Это значило: ты — швейцар и не суйся не в свое дело. Но швейцар не сдавался.
— Должен вам сказать, что вы напрасно относитесь. Не такое здесь место, чтобы относиться! (Не затевай скандала!)
— Кто, кому и куда — это уж извольте, пожалуйста, другим знать! — взбесилась личность.
Что значила эта фраза, — я не понимаю, но швейцар понял и отпарировал удар, сказав язвительно:
— Вы опять относитесь! Если я теперь тут стою, то, значит, совершенно напрасно каждый себя может понимать, и довольно совестно при покупающей публике, и надо совесть понимать. А вы совести не понимаете.
Швейцар повернулся к личности спиной и отошел к двери, показывая равнодушным выражением лица, что разговор окончен.
Личность сердито фыркнула и сказал последние уничтожающие слова:
— Это еще очень даже неизвестно, кто относится. А другой по нахальству может чести приписать на необразованность.
После чего смолкла и покорно стала в "хвост".
И мне представлялось, что оба они, вернувшись домой, должны же будут проболтаться кому‑нибудь об этой истории. Но что они расскажут? И понимают ли сами, что с ними случилось?
Летом мне пришлось слышать еще более трагическую беседу.
Оба собеседника говорили одно и то же, говорили томительно долго и не могли договориться и понять друг друга.
Они ехали в вагоне со мною, сидели напротив меня. Он — офицер, пожилой, озабоченный. Она — барышня.
Он занимал ее разговором о даче и деревне.
Собственно говоря, оба они внутренне говорили следующую фразу:
"Кто хочет летом отдохнуть, тот должен ехать в деревню, а кто хочет повеселиться, — пусть живет на даче".
Но высказывали они эту простую мысль следующим приемом.
Офицер говорил:
— Ну, конечно, вы скажете, что природа и там вообще… А дачная жизнь — это все‑таки… Разумеется…

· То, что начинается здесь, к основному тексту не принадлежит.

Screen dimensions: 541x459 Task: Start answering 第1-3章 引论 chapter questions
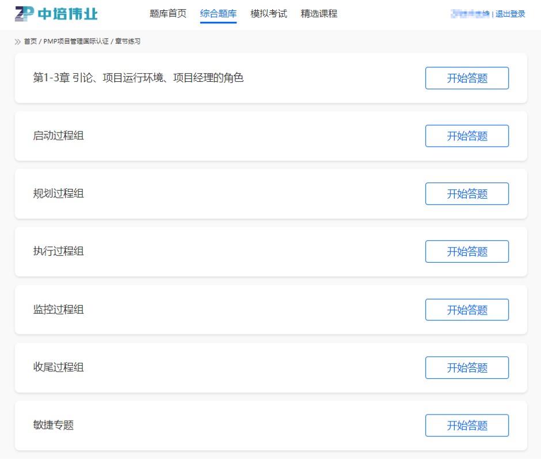[467, 78]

— Многие любят ездить верхом, — отвечала барышня, смело смотря ему в глаза.
— А соседей, по большей части, мало. На даче сосед пять минут ходьбы, а в де…

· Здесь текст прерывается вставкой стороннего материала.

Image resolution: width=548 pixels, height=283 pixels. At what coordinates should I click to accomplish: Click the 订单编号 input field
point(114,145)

— Ловить рыбу очень занимательно, только не…
— …деревне пять верст езды!
— …неприятно снимать с крючка. Она мучится…
— Ну и, конечно, разные спектакли, туалеты…
— В деревне трудно достать режиссера.
— Ну, что там! Из Парижа специальные туалеты выписывают. Разве можно при таких условиях поправиться?
— Нужно пить молоко.
Офицер посмотрел на барышню подозрительно:
— Уж какое там молоко! Просто какая‑то окись!
— Ах нет, у нас всегда чудесное молоко!
— Это из Петербурга‑то в вагонах привозят чудесное? Признаюсь, вы меня удивляете.
Барышня обиделась.
— У нас имение в Смоленской губернии. При чем тут Петербург?
— Тем стыднее! — отрезал офицер и развернул газету.
Барышня побледнела и долго смотрела на него страдающим взором.
Но все было кончено.
Вечером, когда он, сухо попрощавшись, вылез на станции, она что‑то царапала в маленькой записной книжке.
Мне кажется, она писала:
"Мужчины — странные и прихотливые создания! Они любят молоко и рады возить его с собой всюду из Петербурга"…
А он, должно быть, рассказывал в это время товарищу:
— Ехала со мной славненькая барышня. Но около Тулы оказалась испорченною до мозга костей, как и все современные девицы. Все бы им только наряжаться да веселиться. Пустые души!..
Если бы этот офицер и эта барышня не игнорировали школу великой Айседоры, — может быть, их знакомство и не кончилось бы так пустоцветно.
Уж ноги, наверное, в конце концов заставили бы их сговориться!
РЕКЛАМЫ
Обратили ли вы внимание, как составляются новые рекламы?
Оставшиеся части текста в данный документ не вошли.